#### YOUR OBJECTIVE
All lines ahead of the one containing "Instruction: Expand the Choli" are to be left out; that line and each one after it, through the end of the records below, are to be duplicated exactly.

#### LISTED RECORDS
╔══

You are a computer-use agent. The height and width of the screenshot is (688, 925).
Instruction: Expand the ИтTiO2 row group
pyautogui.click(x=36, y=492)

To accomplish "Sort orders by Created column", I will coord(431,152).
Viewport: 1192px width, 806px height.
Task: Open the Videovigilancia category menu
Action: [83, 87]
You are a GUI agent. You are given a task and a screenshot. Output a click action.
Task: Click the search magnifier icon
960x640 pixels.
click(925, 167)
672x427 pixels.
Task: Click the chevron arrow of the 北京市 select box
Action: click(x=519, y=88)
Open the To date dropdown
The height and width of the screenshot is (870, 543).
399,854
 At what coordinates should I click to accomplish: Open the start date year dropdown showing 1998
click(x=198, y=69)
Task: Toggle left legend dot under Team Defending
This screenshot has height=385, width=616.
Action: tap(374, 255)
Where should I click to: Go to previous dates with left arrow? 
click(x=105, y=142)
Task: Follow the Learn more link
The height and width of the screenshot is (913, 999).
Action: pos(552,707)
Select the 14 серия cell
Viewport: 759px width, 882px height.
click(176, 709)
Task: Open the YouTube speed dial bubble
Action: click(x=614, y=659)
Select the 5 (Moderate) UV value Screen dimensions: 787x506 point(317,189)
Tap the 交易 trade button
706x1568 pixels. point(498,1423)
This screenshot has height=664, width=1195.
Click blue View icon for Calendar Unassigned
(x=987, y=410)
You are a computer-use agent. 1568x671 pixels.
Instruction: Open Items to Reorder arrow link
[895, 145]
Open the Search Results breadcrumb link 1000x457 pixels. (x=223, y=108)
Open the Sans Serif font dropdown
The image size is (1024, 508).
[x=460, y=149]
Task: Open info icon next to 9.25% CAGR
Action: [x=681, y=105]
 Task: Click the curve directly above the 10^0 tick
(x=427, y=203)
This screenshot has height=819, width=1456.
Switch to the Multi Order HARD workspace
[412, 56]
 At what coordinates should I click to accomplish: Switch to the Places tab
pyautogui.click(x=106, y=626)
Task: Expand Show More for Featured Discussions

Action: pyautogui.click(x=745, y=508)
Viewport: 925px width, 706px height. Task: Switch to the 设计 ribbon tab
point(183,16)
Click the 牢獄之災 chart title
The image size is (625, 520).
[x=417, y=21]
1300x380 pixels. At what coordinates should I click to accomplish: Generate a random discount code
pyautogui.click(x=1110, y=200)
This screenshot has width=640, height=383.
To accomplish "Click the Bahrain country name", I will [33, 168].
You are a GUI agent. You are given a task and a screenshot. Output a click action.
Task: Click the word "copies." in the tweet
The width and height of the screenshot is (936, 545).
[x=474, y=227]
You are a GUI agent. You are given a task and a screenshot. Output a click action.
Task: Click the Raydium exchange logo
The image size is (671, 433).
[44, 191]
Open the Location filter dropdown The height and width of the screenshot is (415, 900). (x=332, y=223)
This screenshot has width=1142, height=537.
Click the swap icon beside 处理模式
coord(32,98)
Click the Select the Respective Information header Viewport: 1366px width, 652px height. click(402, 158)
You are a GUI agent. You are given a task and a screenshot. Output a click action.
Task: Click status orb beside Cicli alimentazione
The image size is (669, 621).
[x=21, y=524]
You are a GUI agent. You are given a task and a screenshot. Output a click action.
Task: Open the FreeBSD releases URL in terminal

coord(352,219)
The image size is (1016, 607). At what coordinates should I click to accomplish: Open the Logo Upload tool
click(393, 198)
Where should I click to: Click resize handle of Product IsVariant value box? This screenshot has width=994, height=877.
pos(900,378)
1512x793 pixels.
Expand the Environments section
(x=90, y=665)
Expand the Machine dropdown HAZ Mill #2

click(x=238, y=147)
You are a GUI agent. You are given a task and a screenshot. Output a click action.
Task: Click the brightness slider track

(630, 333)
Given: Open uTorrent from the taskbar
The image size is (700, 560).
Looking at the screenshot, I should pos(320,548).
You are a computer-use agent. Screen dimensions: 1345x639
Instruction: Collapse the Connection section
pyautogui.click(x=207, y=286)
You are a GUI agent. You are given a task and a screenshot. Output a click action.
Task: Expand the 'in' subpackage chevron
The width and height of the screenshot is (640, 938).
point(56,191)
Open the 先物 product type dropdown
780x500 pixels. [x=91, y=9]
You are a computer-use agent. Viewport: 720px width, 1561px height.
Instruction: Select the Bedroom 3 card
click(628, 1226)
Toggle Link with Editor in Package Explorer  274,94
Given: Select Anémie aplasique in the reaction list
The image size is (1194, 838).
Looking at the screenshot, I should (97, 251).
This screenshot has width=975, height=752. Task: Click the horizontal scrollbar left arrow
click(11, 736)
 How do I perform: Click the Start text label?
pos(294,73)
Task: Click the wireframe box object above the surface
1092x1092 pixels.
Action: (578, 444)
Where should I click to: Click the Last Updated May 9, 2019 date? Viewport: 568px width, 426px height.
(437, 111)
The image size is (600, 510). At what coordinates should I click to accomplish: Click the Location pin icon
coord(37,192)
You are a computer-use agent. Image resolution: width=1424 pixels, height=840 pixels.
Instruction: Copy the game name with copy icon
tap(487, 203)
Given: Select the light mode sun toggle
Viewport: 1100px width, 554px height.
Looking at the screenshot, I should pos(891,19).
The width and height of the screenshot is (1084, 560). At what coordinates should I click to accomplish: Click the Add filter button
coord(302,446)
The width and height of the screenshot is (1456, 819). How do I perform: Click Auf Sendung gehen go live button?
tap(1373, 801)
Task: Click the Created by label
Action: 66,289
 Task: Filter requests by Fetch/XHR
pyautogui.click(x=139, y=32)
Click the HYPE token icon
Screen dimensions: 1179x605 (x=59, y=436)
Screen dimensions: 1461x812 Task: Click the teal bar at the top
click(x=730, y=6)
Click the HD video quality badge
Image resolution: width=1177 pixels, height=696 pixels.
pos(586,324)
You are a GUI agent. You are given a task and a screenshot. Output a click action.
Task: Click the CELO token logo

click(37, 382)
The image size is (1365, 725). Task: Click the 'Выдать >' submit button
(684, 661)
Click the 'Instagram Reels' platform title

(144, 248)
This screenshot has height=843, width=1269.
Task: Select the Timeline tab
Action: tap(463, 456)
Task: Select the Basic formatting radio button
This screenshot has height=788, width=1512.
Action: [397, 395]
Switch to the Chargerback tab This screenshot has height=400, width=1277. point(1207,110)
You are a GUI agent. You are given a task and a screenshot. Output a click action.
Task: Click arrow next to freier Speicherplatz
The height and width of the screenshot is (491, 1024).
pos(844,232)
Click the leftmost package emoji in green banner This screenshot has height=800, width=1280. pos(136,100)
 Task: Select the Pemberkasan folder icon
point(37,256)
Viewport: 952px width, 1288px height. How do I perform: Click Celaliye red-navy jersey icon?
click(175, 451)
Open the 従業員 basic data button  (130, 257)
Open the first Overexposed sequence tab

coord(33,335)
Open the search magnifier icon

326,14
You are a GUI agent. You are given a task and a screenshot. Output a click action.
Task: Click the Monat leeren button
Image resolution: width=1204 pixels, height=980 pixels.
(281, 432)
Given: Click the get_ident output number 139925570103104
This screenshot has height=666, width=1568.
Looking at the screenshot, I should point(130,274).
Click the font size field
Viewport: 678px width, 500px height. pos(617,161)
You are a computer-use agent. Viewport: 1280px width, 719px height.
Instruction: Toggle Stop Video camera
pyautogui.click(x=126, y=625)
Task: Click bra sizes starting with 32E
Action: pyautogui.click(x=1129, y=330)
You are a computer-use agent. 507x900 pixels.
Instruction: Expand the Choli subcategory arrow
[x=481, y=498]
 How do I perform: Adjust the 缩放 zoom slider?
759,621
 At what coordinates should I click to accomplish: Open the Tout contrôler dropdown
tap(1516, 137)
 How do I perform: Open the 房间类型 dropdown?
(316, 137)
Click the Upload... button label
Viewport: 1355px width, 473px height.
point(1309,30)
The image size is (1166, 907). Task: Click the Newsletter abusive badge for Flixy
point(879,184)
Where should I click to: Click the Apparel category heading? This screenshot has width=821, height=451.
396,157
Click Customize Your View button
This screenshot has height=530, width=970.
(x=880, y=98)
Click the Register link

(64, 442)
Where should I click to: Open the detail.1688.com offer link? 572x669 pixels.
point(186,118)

╚══

#### OUTPUT BELOW
Instruction: Expand the Choli subcategory arrow
[x=481, y=498]
 How do I perform: Adjust the 缩放 zoom slider?
759,621
 At what coordinates should I click to accomplish: Open the Tout contrôler dropdown
tap(1516, 137)
 How do I perform: Open the 房间类型 dropdown?
(316, 137)
Click the Upload... button label
Viewport: 1355px width, 473px height.
point(1309,30)
The image size is (1166, 907). Task: Click the Newsletter abusive badge for Flixy
point(879,184)
Where should I click to: Click the Apparel category heading? This screenshot has width=821, height=451.
396,157
Click Customize Your View button
This screenshot has height=530, width=970.
(x=880, y=98)
Click the Register link

(64, 442)
Where should I click to: Open the detail.1688.com offer link? 572x669 pixels.
point(186,118)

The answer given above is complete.